Welcome to the new world of bioprinting where bones and organs can be grown and produced with a 3D inkjet printer. Although it sounds like something straight out of science fiction doctors and researchers have been developing and perfecting this technique that soon patients could replace their sick organs with manufactured ones.

Bioprinting uses special modified inkjet printers that would make artificial nanocomposite scaffolds of the organ or bone being replaced. The required organs and bones don't pop out of the 3D printer fully formed. The printer creates scaffold for the bone or organ to grow into. In the case of the created trachea, the team from University College first scanned the patient's diseased trachea to make an exact glass-mould replica. The replica is then covered with a chemical polymer mixture. The stem cells attach to the mould and then transplanted.

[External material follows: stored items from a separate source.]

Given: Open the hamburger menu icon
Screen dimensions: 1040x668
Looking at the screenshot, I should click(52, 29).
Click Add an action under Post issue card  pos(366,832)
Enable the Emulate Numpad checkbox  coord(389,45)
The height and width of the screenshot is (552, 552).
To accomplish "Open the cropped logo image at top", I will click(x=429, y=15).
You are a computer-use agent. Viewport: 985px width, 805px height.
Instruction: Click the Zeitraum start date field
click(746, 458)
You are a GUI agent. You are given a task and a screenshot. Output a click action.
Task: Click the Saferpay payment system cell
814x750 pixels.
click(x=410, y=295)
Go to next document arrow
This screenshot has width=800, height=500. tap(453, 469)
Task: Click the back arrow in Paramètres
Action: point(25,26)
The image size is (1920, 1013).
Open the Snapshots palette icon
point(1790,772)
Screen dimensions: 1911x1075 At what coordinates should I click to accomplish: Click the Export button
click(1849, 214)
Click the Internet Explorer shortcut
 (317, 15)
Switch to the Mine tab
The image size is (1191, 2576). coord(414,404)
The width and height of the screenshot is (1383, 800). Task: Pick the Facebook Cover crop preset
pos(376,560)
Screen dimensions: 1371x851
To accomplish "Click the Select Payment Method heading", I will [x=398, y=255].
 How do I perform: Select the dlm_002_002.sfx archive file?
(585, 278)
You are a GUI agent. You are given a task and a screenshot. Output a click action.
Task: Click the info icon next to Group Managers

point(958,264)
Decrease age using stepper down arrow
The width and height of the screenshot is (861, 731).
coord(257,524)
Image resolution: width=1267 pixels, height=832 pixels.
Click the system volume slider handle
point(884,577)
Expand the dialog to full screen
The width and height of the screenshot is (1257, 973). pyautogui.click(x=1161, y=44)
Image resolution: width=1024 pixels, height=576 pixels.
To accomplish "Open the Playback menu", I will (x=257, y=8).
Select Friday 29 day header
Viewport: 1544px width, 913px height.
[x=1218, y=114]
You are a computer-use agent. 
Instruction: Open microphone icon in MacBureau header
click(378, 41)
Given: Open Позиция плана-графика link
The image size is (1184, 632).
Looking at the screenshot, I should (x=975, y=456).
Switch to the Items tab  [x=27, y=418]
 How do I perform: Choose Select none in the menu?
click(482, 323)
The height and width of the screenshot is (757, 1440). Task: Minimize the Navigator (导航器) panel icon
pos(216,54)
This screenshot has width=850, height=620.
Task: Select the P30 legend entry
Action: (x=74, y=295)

The manufactured trachea is made up of around 70 percent of UCL's novel polymer and 30 percent of grown stem cells from the patient's bone marrow.

The research team from Washington University is working on creating fake bones. The team was able to create bone that's as strong as real bones by adding zinc and silicon to the scaffold of the bone. When the scaffold is implanted, new bones will grow on it. The material will dissolve as the new bone grows. The team believes that doctors will soon be able to produce 3D bones to replace bones with defects. 3D bones can be used in different dental procedures and to treat patients with osteoporosis.

Bioprinting may still be a new technology but it's potential is limitless. Skin can be grown for burn victims using this technique. It will also lessen the risk that transplanted organs and tissues will be rejected by the patient's body because the organs and tissues are grown from the patient's own cells. It will also solve the scarcity of organ donors.

And best of all the cost of this technique won't cost the patient an arm and leg. A 3D bone model can cost as low as $100. Over time medical procedures that used to cost thousands of dollars will be affordable to most patients.